I believe math and physics are both concepts described and utilized in languages in the same manner that computers function on programming languages, whether you simplify the language into purely numbers and symbols or not, numbers are still represented by, and vary with, the language.

F=ma isn't math? Move along people... nothing to multiply here...

 

[slider142]

Does that mean the the universe didn't know how to make objects move properly until Galileo discovered f=ma?

This is an attribution of intent to a deterministic process. The description of motion by classical mechanics is an approximation only, especially as it uses the system of real numbers (no physical device can measure a real number quantity, and there are other problems that are mentioned below).

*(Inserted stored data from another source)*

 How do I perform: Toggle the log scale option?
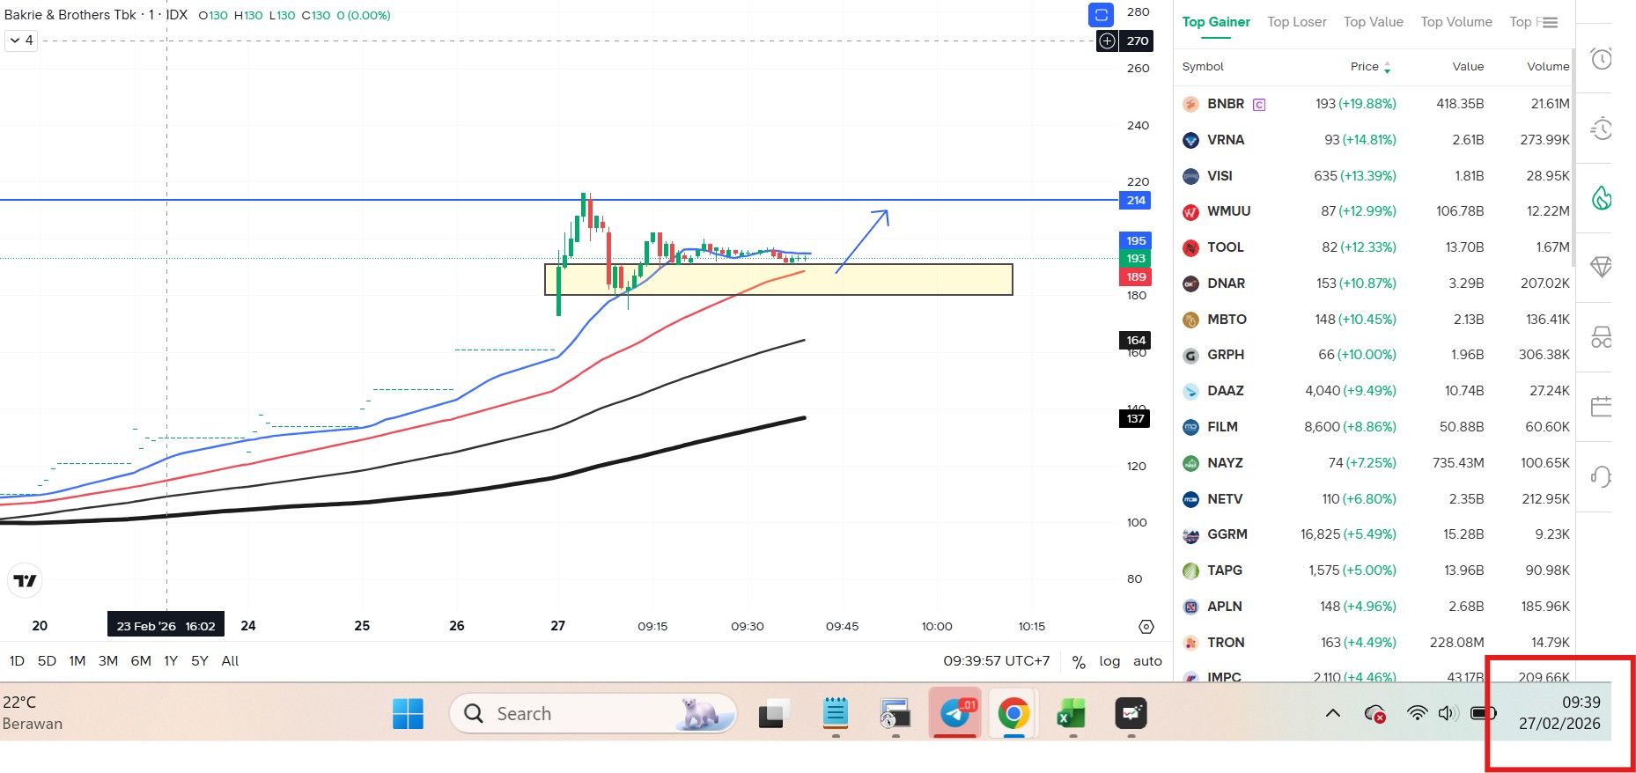(1109, 661)
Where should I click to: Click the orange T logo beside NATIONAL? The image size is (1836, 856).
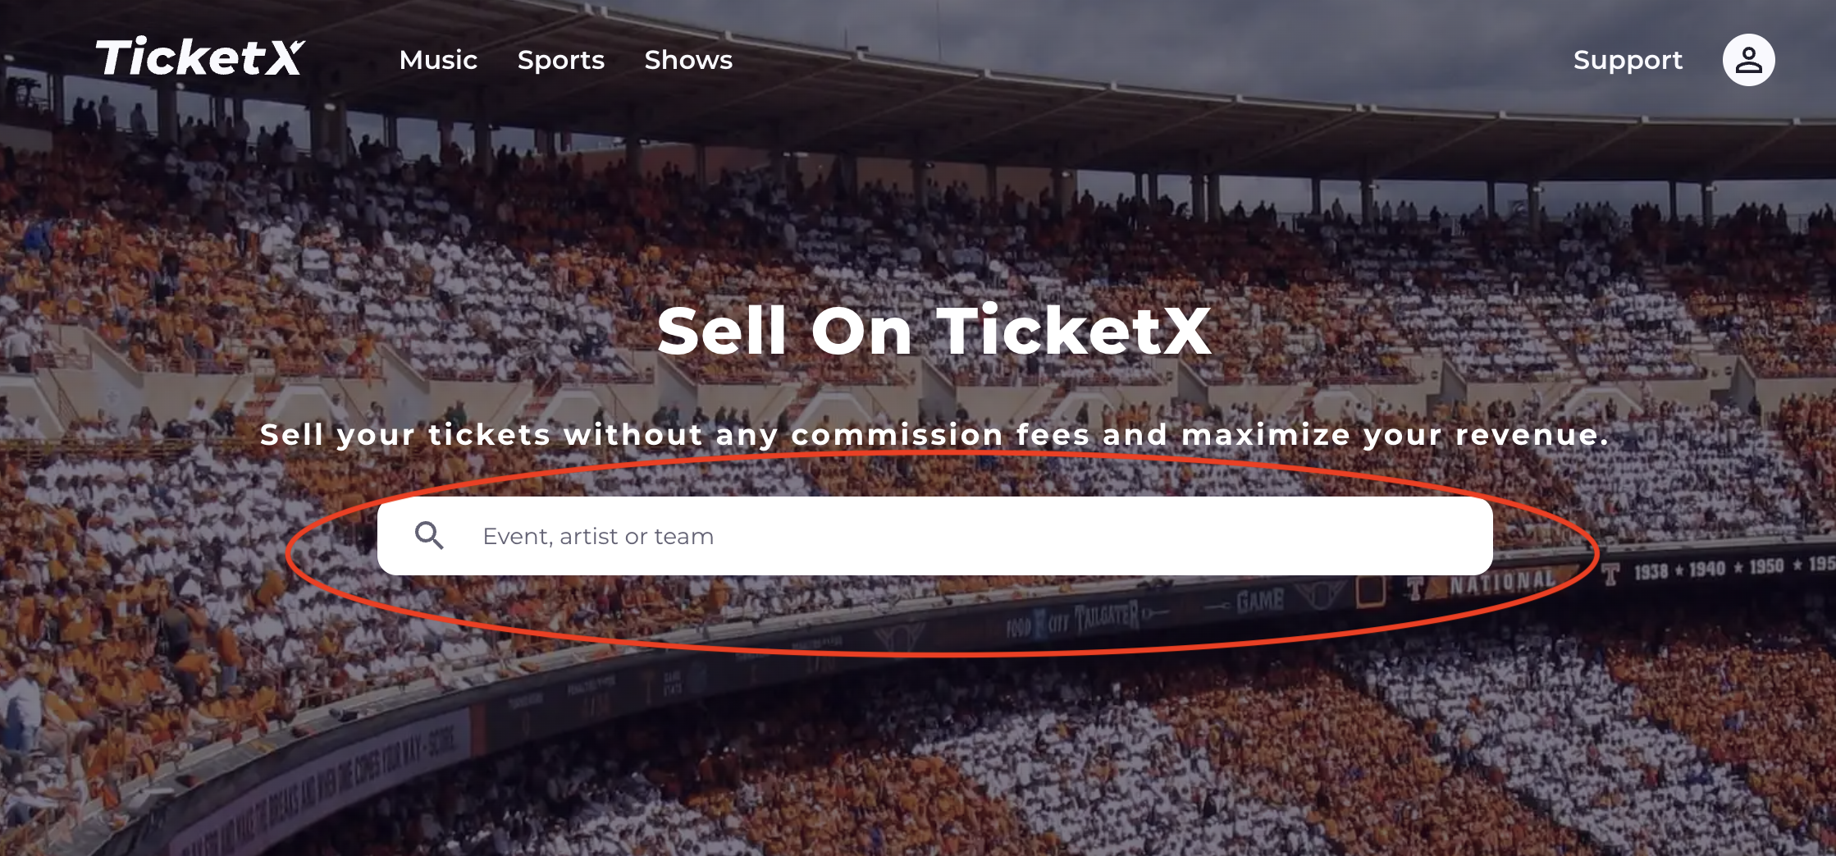point(1416,588)
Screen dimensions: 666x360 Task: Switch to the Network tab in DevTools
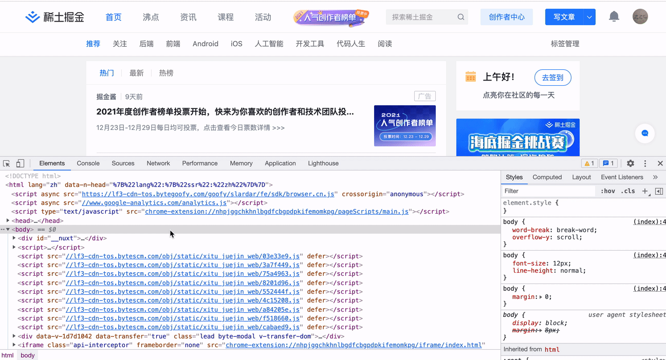coord(158,163)
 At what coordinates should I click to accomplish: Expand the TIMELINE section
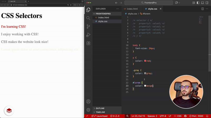point(100,112)
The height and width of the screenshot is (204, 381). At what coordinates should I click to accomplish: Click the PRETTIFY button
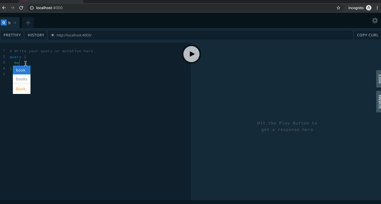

It's just one of the most popular systems in which calculus has a reasonably simple logical structure (non-standard analysis will present the same results using a different number system, so the popularity of the real number system is just an historical artifact).

Does that mean if I didn't have any math (subtraction) to describe my eating of grapes that eating grapes would make more grapes appear in front of me?

Subtraction is just one of many very abstract descriptions of that particular process. You can also describe the process of eating without any such great abstractions as separation of cardinal quantity from quality, as well as invoking the existence of an inverse operation between abstract cardinal quantities, as many authors and storytellers have no problem doing.

F=ma isn't math? Move along people... nothing to multiply here...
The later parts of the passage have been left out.